- Enfant de salaud, un titre tranchant comme un assassinat.
- Premières pages. L’auteur revient à Izieu. Là, dans une bâtisse transformée en colonie de vacances étaient réfugiés 44 enfants juifs de différentes nationalités. Raflés le 6 avril 1944 sur les ordres de Klaus Barbie, ils furent déportés et tous exterminés. L’horreur.
- Ce que l’auteur apprend sur son père de bouche de son grand -père :
- Pendant la guerre il était dans le mauvais camp
- il a vu le père de Sorj à Lyon revêtu de l’uniforme de l’armée allemande.
- Enervé par les mensonges du père narrant ses exploits de résistant à son fils il tient à lui faire savoir qu’il est un enfant de salaud.
- 1987 de Mai à Juillet Sorg Chalandon, grand reporter à Libération couvre le procès du « boucher de Lyon » le tortionnaire Klaus Barbie. Cet évènement d’une intensité sans pareil voit les derniers rescapés de la Shoah venir témoigner de l’indicible. Le père de Sorj demande à son fils d’assister au procès. Ses principales réactions : un ricanement quasi permanent et un intérêt non dissimulé pour la plaidoirie scabreuse du défenseur de l’accusé, maître Vergès.
- 2014 Le père de Sorj Chalandon sanglé sur son lit de folie meurt dans un asile psychiatrique.
- Avril 2020. L’auteur prend connaissance d’un extrait du casier judiciaire de son père et a ensuite accès à son dossier. Il n’a jamais été à Berlin défendre le bunker d’Hitler comme il le proclamait, Il a été emprisonné à Lille pendant un an et condamné à 5 ans d’indignité nationale pour activités anti-françaises. Terrible choc. Terribles blessures.
- Que faire ? La fiction devient la seule issue. Ce n’est plus en 2020 que l’auteur apprendra la vérité sur son père mais en 1987. Ainsi par le biais du roman, l’auteur redonne une chance à son père de lui dire la vérité. Il espère que la gravité extrême des évènements relatés lors du procès pourra permettre de rompre le silence. En vain.
- Sorj Chalandon le dit, son père n’est pas un traitre à la France mais à son fils.

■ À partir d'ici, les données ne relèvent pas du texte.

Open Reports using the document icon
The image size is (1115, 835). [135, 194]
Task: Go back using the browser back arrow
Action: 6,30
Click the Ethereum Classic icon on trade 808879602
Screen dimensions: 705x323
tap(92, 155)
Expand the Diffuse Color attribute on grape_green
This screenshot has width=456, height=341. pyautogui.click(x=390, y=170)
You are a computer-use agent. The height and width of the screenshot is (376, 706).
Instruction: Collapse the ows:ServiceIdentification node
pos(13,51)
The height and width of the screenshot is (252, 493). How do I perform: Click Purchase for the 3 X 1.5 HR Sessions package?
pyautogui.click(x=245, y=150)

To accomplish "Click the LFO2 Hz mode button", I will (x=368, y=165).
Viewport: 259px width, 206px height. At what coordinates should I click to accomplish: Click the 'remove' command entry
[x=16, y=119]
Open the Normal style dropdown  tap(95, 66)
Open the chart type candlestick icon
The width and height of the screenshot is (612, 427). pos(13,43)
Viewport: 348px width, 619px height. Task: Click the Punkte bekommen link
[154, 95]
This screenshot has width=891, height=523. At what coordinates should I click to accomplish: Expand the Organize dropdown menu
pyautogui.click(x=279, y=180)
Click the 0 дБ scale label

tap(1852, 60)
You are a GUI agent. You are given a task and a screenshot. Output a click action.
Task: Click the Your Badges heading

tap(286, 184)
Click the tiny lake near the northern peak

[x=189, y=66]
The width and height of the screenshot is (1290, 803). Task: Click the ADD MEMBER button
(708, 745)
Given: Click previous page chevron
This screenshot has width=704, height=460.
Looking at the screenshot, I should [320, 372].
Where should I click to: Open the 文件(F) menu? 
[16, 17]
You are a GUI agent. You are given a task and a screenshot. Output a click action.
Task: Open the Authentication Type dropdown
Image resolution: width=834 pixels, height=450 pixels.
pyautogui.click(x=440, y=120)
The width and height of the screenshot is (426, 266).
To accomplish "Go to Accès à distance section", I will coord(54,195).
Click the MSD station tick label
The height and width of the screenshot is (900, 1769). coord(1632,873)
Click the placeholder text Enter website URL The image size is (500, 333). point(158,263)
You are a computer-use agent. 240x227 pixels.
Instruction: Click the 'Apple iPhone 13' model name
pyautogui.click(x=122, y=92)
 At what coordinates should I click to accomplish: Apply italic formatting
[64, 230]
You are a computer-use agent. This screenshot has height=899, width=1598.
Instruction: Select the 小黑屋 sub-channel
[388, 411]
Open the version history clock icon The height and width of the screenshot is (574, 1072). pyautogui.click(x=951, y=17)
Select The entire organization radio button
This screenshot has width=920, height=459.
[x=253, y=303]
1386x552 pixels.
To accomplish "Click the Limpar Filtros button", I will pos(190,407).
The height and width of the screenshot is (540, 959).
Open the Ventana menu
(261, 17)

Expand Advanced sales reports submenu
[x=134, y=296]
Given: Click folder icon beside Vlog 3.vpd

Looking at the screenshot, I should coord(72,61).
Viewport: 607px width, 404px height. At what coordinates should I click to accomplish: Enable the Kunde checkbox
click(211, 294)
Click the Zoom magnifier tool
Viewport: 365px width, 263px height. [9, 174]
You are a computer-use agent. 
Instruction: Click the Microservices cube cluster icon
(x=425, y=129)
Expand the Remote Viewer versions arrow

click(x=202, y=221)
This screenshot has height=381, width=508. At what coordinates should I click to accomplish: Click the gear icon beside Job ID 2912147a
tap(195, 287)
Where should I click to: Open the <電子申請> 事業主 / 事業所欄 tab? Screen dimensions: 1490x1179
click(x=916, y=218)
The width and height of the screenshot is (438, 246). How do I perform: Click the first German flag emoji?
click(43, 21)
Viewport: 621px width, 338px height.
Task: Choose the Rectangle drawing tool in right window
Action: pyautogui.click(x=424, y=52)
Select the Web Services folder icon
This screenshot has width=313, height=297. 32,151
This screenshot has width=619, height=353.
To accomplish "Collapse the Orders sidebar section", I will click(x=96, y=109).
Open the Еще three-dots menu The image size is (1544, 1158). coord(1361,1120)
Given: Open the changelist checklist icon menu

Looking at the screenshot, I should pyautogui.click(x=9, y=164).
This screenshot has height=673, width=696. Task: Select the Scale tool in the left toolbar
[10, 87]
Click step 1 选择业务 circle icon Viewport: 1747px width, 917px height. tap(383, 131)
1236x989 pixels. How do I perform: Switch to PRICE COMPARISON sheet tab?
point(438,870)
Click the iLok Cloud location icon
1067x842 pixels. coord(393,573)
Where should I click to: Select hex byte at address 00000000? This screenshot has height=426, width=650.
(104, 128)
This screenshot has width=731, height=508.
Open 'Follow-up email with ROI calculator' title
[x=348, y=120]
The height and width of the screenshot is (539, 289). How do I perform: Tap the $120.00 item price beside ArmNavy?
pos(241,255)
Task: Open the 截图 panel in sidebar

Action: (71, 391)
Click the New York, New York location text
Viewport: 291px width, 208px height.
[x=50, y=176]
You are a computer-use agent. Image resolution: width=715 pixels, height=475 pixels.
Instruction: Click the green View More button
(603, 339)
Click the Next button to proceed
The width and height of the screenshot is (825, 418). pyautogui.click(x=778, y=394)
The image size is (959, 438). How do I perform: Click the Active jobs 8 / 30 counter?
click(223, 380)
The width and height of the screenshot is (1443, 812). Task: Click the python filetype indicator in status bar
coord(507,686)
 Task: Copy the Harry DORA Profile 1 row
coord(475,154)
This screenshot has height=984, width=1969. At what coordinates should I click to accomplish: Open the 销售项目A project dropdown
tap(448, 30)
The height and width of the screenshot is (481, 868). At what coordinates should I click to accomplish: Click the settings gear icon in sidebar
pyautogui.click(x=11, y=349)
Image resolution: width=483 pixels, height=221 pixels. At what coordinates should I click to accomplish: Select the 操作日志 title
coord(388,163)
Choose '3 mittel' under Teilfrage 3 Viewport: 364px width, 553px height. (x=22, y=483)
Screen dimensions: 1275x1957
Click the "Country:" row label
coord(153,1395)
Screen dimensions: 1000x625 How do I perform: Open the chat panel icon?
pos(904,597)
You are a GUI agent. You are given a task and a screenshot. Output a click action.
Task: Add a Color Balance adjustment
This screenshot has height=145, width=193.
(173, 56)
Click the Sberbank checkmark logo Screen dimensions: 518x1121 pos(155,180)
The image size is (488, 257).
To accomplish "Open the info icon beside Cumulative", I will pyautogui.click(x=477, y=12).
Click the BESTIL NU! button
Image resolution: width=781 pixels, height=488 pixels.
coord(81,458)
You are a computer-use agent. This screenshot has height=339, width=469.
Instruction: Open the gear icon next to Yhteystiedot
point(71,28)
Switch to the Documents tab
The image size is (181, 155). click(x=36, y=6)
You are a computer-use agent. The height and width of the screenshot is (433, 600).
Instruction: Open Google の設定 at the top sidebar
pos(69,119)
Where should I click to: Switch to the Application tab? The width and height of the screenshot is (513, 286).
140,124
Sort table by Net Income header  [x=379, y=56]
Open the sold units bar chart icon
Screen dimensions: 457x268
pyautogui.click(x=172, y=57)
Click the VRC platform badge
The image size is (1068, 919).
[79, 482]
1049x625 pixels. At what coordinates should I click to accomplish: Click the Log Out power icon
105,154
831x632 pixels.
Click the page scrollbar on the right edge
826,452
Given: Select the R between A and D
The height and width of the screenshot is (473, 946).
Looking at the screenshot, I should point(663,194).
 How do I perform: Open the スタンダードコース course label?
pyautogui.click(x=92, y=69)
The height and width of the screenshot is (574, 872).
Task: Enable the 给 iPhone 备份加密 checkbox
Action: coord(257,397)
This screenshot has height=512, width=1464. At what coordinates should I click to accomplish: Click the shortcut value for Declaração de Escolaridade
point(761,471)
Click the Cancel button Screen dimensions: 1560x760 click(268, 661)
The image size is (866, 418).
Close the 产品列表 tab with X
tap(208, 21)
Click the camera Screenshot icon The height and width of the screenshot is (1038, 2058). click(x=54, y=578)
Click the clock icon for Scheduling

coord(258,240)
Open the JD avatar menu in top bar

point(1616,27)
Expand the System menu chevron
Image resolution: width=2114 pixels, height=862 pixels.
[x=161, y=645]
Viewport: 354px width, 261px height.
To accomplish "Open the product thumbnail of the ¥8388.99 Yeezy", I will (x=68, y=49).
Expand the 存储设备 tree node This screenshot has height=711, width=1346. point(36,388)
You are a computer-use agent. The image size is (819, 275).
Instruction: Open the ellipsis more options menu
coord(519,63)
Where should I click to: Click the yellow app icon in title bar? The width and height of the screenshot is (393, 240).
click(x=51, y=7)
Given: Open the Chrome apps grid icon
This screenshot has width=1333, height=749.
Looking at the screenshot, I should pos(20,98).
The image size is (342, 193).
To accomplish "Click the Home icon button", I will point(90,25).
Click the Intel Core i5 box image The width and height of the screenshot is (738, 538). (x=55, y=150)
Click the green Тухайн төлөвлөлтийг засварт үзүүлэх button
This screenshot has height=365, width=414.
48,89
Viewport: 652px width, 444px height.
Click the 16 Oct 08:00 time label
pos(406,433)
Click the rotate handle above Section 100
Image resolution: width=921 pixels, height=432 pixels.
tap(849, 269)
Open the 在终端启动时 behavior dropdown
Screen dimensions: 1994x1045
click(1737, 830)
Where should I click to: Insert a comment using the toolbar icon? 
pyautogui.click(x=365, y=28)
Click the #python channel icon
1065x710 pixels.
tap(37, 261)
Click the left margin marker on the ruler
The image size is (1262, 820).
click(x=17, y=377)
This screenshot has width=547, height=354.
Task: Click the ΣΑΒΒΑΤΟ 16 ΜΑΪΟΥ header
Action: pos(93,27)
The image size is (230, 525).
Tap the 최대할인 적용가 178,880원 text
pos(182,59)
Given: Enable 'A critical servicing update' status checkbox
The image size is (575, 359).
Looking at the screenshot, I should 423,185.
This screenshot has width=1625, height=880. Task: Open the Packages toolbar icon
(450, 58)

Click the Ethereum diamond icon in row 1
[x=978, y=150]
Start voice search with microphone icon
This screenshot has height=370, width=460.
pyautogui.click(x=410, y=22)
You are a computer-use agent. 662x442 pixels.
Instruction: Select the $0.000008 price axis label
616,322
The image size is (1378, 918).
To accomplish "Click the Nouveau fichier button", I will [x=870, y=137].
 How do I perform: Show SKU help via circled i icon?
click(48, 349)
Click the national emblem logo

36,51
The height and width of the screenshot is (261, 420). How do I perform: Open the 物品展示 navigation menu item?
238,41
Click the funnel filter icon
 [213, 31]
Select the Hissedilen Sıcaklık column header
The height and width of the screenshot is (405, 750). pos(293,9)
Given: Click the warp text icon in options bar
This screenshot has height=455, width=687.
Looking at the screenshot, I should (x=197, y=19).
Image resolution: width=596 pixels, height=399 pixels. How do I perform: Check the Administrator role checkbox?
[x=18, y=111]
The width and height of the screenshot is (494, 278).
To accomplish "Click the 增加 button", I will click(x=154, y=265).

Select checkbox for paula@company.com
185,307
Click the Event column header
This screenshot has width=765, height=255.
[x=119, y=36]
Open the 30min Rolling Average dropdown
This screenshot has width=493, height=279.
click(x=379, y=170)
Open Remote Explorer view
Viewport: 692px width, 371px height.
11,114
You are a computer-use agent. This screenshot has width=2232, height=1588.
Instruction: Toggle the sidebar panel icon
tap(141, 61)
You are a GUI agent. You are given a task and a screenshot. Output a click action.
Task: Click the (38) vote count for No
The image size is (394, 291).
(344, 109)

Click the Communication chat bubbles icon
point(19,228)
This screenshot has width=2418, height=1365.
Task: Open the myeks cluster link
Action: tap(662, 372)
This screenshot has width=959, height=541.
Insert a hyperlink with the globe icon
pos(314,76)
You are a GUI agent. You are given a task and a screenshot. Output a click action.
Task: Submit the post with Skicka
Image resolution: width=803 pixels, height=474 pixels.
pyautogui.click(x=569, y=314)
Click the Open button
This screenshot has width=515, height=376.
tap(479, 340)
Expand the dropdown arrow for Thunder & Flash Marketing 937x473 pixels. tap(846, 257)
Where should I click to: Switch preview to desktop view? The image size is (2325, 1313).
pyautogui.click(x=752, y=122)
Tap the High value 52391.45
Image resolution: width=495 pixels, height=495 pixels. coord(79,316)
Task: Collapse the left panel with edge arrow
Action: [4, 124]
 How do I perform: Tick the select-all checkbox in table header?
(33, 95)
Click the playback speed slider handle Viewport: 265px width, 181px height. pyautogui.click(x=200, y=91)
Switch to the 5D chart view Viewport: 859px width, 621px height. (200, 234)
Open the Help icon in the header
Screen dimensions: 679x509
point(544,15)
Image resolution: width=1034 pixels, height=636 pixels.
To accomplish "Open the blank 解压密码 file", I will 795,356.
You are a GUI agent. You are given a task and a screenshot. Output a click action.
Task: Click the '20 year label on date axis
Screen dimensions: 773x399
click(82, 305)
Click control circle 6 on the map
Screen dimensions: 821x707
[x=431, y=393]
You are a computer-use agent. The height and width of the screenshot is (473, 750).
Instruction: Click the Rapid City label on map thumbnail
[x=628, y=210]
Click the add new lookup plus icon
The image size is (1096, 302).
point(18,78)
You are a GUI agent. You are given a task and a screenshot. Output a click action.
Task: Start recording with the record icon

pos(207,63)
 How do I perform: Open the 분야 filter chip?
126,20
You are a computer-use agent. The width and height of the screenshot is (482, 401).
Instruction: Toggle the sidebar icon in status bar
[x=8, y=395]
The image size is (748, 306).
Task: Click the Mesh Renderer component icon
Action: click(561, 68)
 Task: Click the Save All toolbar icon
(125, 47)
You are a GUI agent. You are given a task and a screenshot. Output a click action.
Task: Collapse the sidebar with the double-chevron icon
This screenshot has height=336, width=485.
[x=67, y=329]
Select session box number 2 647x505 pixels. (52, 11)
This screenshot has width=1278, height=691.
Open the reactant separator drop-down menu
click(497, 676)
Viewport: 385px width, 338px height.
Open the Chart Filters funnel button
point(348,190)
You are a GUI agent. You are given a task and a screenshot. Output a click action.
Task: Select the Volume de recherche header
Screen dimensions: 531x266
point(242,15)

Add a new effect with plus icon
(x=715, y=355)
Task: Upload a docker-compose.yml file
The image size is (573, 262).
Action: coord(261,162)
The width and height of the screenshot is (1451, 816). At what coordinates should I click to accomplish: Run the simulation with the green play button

L’évocation de la Shoah et de tous les crimes nazis non seulement interpelle mais aussi légitimement intimide. Pourtant tant par l’écriture que par ses déclarations dans les médias, il apparait que la démarche de l’enfant de salaud n’est pas aussi simple qu’une condamnation sans recours de son père. Certes celui-ci n’a cessé de lui mentir mais apparait comme une personne profondément dérangée, comme un mythomane caméléon et non comme un vulgaire menteur. C’est semble-t-il un tout petit homme et un grand affabulateur. Cet individu était incapable de dire la vérité. On assiste ici à la confrontation de deux blessures inconciliables. De plus l’auteur le dit, ce qu’il craignait le plus c’est d’avoir affaire à un sordide petit collabo, à un Lacombe Lucien. Il n’en est rien. En quatre ans son père a porté cinq uniformes, celui de l’armée française, celui de l’armée de l’armistice, celui de la milice pétainiste, de l’armée allemande, celui des FTP, résistants aux côtés desquels il a combattu. A chaque fois il a déserté. Le cas est unique et Sorj Chalandon avoue dans un entretien à France Inter que si son père lui avait dit ce qu’il avait réellement fait il en serait resté bouche bée. Plus, concernant une lettre écrite par son père à son juge il parle d’une phrase magnifique "Excusez mon pauvre style, monsieur le juge, je suis un soldat, pas un romancier".
Chaque fois que l'auteur parle de son papa, on sent l’émotion dans sa voix. La grandeur de l’œuvre est à la mesure de l’immense écart qu’il y a entre la tentation légitime de condamner des actes qui ont pu pourrir plusieurs vies et un amour quasi inavouable pour celui qui a donné le jour à l’auteur. Si le tortionnaire Klaus Barbie est bien le salaud absolu, le père de Sorj Chalandon, malgré tout le mal qu’il a fait aux siens, n’est jamais qu’un pauvre fou égaré.
Le livre de son fils, au-delà de tous ses mérites, a celui de lui fermer les yeux.
On lui souhaite de reposer en paix et que ses cauchemars cessent enfin de hanter les vivants.